My son did eventually outgrow that peanut allergy. We had him tested when he was about 13. I don’t know how or why, but I was forever thankful. He still doesn’t trust peanuts though, and who could blame him. And the dairy, well he has a few issues with it. But he’s grown and away at college. He can feel the effects when he has a slice of cheese pizza or a frosty milkshake. Fortunately for him, when he comes home to visit, everything I make is dairy-free.
Fast forward to a few years ago when I started realizing that I had issues with gluten. The symptoms were there for a while, but I didn’t know to look for them. I just assumed that the bloating and painful stomach stuff was normal. The horrible stomach aches every time I enjoyed a bowl of mushroom barley soup or ate a seitan sandwich. Seriously, how could this be? I was a professional baker for 20 years, wheat was like my sister. We were one. She would never turn her back on me.
When I cut all of the gluten out of my diet, I felt great. Better than ever. Even my husband would comment on how much energy I had. All my issues went away. And so did a few other ones as well. Headaches, well more like migraines, had been a big part of my life. I ate Motrin like candy. Forget taking one, I was lucky if three would take away the pain. And suddenly, they were gone. So I was a good girl and stuck to a GF diet…for a while. I was feeling so good. That is until I got the opportunity to write a pizza book. I wanted to write that book more than anything! So, I reasoned (very creatively I might add), that it would be okay to eat gluten for a few months, while I wrote the book. So I did. Well, I did write the book, and the recipes are delicious, and the crusts are fantastic and crispy and chewy. Everything that you would want a pizza crust to be. But at the end of that 3 months, I couldn’t stand the stomach distress and pain anymore. It was at that moment that I decided to never willingly eat gluten again.
I have had to banish it from my life. I don’t cook or bake with it anymore.

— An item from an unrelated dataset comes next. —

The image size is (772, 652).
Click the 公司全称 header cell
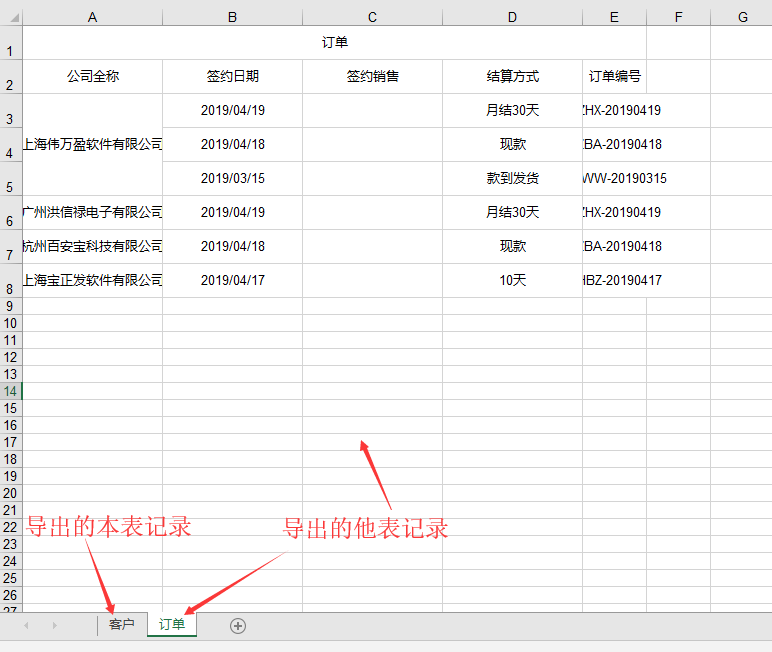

Now the only time it gets past my lips, is if I have been accidentally contaminated in a restaurant. I am so sensitive, that I will react to food that has been fried in the same deep-fryer. Or cut with a contaminated knife. Or only had a drop of soy sauce in it. I am the barometer for my gluten-free friends. Yep, I am no longer “that mom.” I am now “that difficult customer.” That annoying woman at restaurants that elicits the eye rolls. My how things have changed. I am now my own advocate, instead of my children’s.
So, you probably have noticed that my recipes are now gluten-free. They are also naturally free of dairy and eggs too (which goes without saying since I’m vegan). And, because of not being able to eat gluten, I have become a bad-ass GF baker. I am even launching a new company with gluten-free (and allergen-free) baking mixes. Life works in mysterious ways. I wouldn’t change a single thing (well, except for my son having his allergies). Because it is from these experiences that we learn the most and become the strongest.